To that end, the city is setting itself up as a hub for green tech enterprise and creative industries. Six hundred companies have already set up shop, including an animation studio that is powered by its own energy station, incorporating solar PV walls as well as roof panels.
Water provision is one of the bigger challenges in this naturally arid area. Tap water will be drinkable and piped in, although the city is planning a possible desalination plant too. A lot of effort is being put into conserving water and recycling it for irrigation and toilet flushing. "The lakes and water pipes have been lined in clay or concrete to prevent salt water incursion, and all waste water is being sent to plant for anaerobic biodigestion," says Ary de Koning of the EU-China River Basin Management Programme, who is advising the city on water issues. "The methane emitted in the digestion process is then used to produce energy," he says.
It certainly feels like a more pleasant place to live than the traffic choked, polluted cities further inland, even at this incomplete stage.

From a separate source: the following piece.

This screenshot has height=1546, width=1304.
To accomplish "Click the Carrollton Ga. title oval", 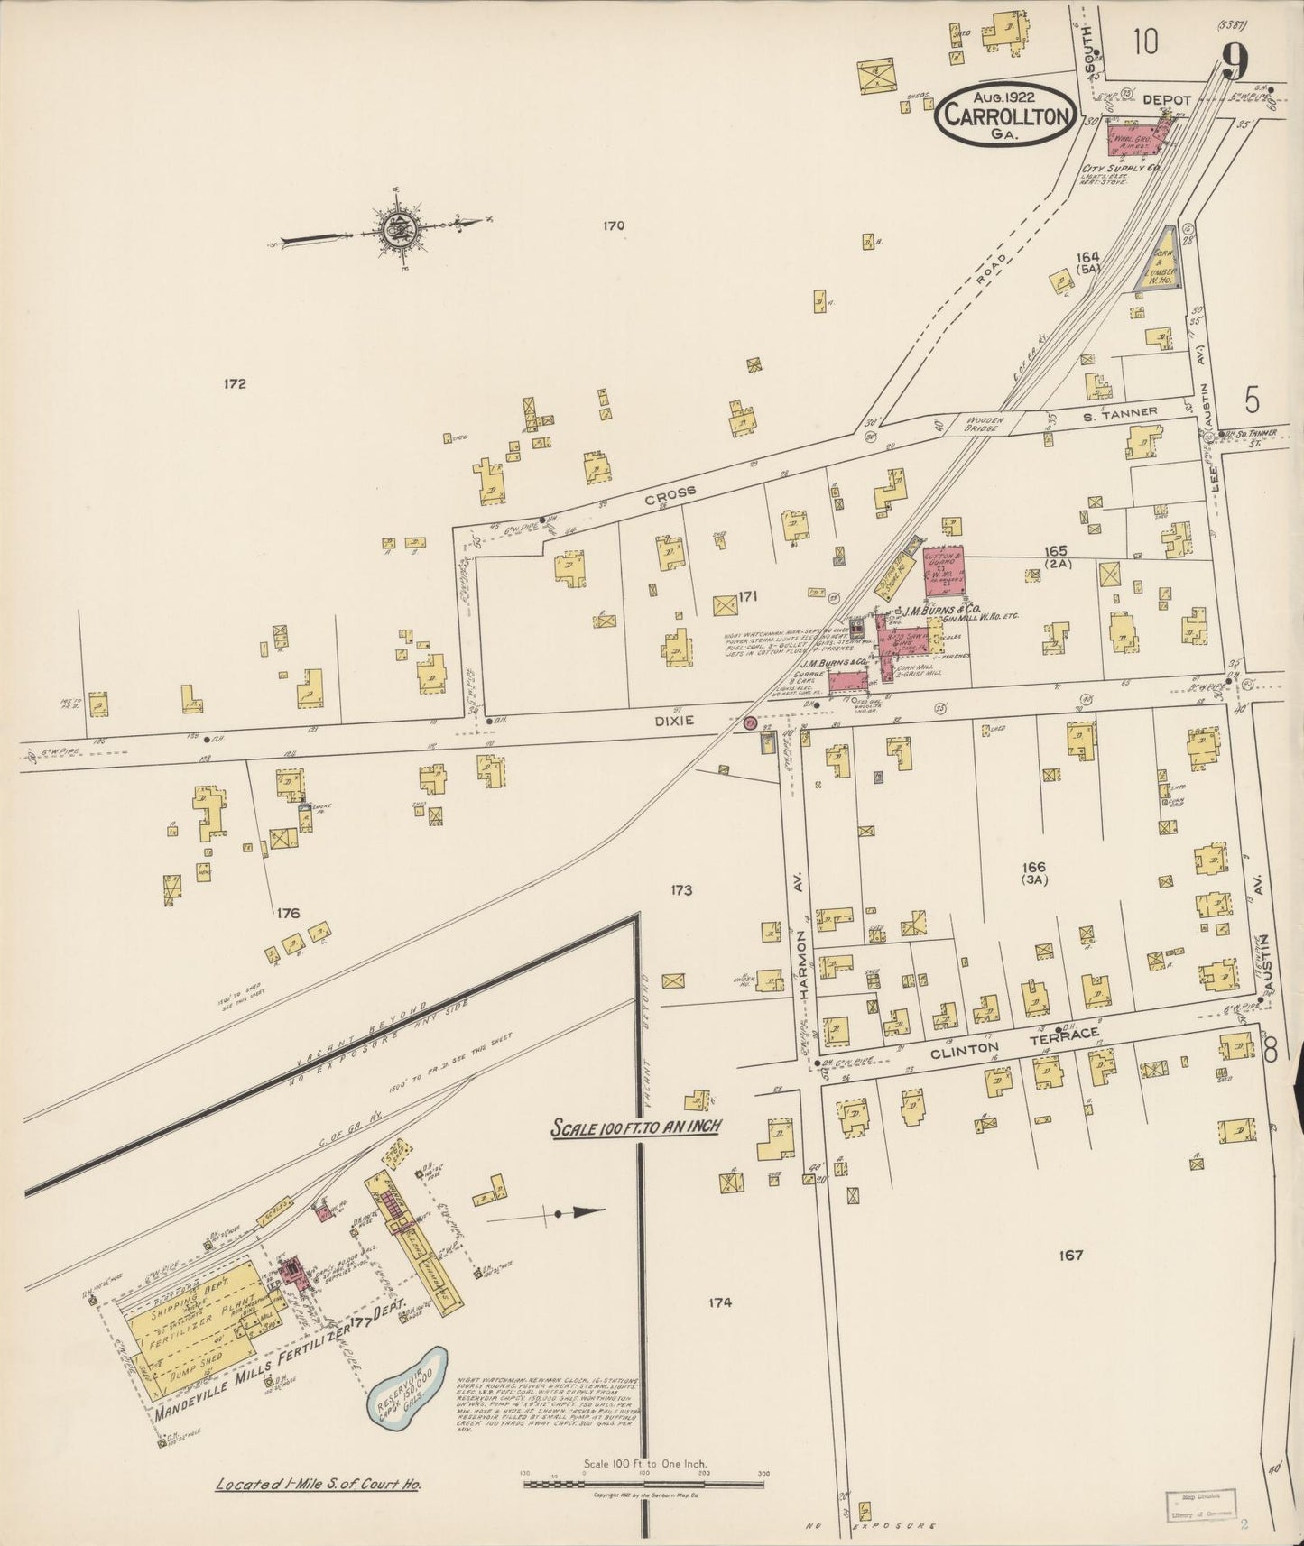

And unlike the majority of planned ecocities, this one will actually be finished and already has residents. But whether it lives up to its green credentials will depend in part on the type of society it nurtures.
It strikes me that social inclusivity is perhaps Tianjin’s most novel and important mission. One fifth of the housing will be subsidised for low-wage workers and their families. "We want to avoid the idea that this is a haven for rich people or second-homers from Beijing," says Ho. "Being green isn't a luxury, it's an affordable necessity. This city should be a practical, replicable, scalable model for elsewhere in China and the world."